Quand enfin la soumission fut faite, il ne restait plus que dix-huit mille des cinquante mille défenseurs accourus sous le commandement de Palafox ; celui-ci était malade à toute extrémité et chaque jour des centaines de victimes mouraient dans les rues d’épidémies déchaînées par les émanations effroyables des cadavres qu’on ne prenait même plus la peine d’enterrer.

À cette époque d’ailleurs, la guerre dans toute la Péninsule prend un caractère de sauvagerie répugnante : de part et d’autre, on ne faisait pour ainsi dire plus de prisonniers ; d’effroyables tueries se succédèrent où les deux ennemis grisés, affolés par l’odeur du sang et de la poudre se livrèrent à de terribles excès.

Soult et Ney poursuivaient leur campagne de Portugal avec des fortunes diverses, victimes surtout de leur jalousie respective, prêts l’un et l’autre à se trahir mutuellement.

Le premier après avoir réussi à s’emparer de Porto à la suite d’une grande victoire, dut cependant évacuer la ville, repoussé par l’expédition anglaise qui venait de débarquer à Lisbonne (22 avril) sous les ordres de Vellesley.
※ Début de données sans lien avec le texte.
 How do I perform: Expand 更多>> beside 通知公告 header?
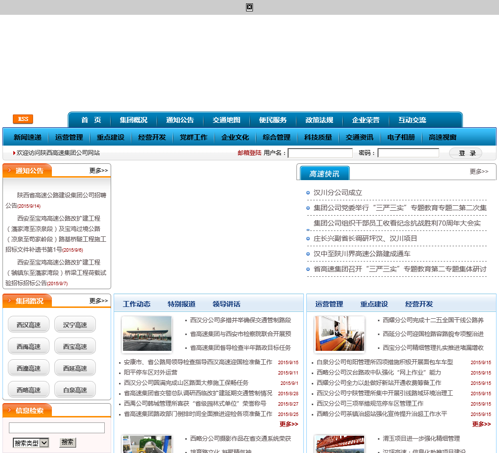pyautogui.click(x=98, y=170)
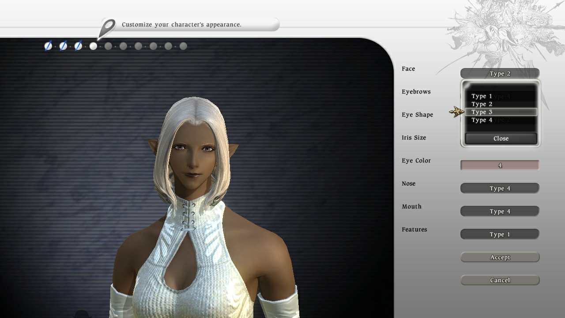Viewport: 565px width, 318px height.
Task: Click the second-to-last step circle
Action: [168, 46]
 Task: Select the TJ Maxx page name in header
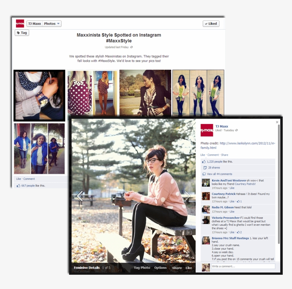34,24
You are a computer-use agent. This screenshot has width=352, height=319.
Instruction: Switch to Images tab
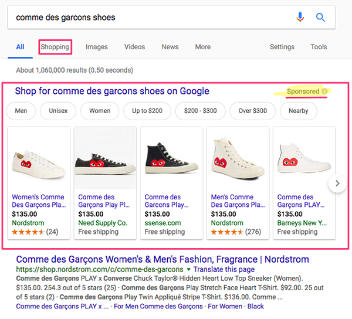tap(97, 47)
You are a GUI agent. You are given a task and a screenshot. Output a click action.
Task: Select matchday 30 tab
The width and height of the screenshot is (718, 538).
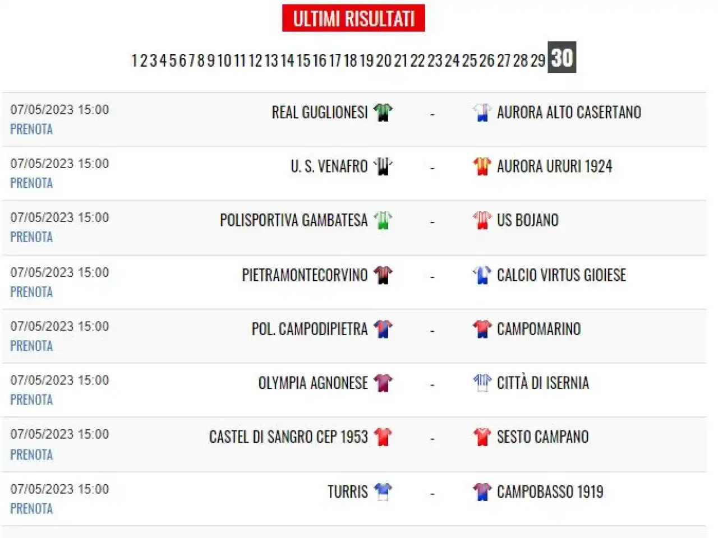tap(562, 57)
Le second entraîné par la retraite de son collègue dut à son tour abandonner la Galicie, laissant Victor et Sebastiani se débattre sur la frontière du Portugal. Malgré les victoires de Medelleri et de Ciudad Real, ces deux derniers généraux furent bientôt obligés de se replier sur Madrid.

Mais la capitale elle-même se vit à son tour menacée par les armes Anglo-Portugaises et Espagnoles qui commandées par Vellesley et Bensfort s’avancèrent jusqu’aux environs de Talevera.

Là, malgré l’infériorité numérique des troupes françaises, l’armée ennemie aurait pu être prise entre deux feux et anéantie si le maréchal Soult avait exécuté l’ordre à lui donné par Jourdan, de se jeter sur les derrières des troupes alliées.